Dança das ondas - Entenda um pouco sobre a chamada arquitetura do sono
No sono, são identificados dois estados distintos: o sono REM e o não-REM. Esse último é o chamado sono de ondas lentas e tem quatro fases: 1,2,3 e 4. As duas primeiras são fases superficiais, pouco reparadoras, e servem de transição para as demais. Já as duas últimas são representadas nos gráficos da polissonografia na forma de uma onda enorme e de uma freqüência muito baixa. Isso indica um sono bem profundo, também chamado de sono delta, em virtude de sua forma. Já o sono REM é conhecido como o sono dos sonhos: os olhos se movimentam, há a atonia (relaxamento) muscular, a memória é processada, perde-se a sensibilidade à temperatura e, claro, é quando sonhamos. "Esse estado é considerado um momento muito especial da noite", explica Dr.
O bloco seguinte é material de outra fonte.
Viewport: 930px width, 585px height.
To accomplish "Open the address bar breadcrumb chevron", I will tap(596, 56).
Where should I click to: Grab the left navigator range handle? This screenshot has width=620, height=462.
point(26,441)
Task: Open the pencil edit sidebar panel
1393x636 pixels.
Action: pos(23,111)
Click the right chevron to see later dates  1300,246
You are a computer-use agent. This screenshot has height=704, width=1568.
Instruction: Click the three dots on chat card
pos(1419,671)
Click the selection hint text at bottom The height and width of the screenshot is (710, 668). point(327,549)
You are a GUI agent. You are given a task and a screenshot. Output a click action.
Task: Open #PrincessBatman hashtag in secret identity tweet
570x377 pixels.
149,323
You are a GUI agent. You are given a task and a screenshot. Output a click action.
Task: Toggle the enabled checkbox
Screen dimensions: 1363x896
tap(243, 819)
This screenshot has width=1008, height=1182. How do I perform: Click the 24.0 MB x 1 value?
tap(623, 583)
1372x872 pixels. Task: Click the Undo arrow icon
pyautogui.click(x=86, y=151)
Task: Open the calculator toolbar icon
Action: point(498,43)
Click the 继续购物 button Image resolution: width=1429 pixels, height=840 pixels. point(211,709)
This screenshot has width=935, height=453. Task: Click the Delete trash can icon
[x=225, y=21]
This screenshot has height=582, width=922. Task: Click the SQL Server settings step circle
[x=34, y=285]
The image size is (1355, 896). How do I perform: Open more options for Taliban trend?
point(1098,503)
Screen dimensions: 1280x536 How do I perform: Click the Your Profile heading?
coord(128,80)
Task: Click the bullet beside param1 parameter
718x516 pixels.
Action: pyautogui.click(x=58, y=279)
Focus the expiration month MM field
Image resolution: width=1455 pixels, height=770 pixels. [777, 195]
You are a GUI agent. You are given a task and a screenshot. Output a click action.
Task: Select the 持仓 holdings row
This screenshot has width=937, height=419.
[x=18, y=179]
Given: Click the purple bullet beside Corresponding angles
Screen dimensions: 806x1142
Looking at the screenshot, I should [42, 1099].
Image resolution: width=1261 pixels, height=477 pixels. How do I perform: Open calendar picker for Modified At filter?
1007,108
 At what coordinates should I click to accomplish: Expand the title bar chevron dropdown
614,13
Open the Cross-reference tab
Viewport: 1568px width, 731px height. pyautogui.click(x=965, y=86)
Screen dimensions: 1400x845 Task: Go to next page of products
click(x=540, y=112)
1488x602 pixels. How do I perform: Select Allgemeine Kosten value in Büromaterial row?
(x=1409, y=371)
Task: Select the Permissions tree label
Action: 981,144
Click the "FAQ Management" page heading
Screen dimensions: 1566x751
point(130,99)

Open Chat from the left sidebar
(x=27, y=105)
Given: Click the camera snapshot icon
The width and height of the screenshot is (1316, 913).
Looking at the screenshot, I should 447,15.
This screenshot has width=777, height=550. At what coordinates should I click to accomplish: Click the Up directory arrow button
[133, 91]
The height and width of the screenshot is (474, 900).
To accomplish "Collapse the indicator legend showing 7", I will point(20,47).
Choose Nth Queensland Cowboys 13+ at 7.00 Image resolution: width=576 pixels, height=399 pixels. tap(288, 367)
Sérgio Tufik. "Quando dormimos, temos muito mais REM na segunda metade do sono. Por isso a gente acorda tanto sonhando. E nós sonhamos todas as noites. O que ocorre é que, às vezes, não lembramos nossos sonhos." Ainda segundo Dr. Tufik, dormir é uma "troca de consciência". "Uma consciência se retira e entra a outra, que é a dos sonhos. Então, de repente, você acorda e as duas se vêem. E você quer saber do seu sonho, é como se tivesse dois 'eus' dentro de você. Nem sempre você consegue, ele some. Ou, às vezes, o sonho é tão emocional, tão forte, que você pensa que foi realidade."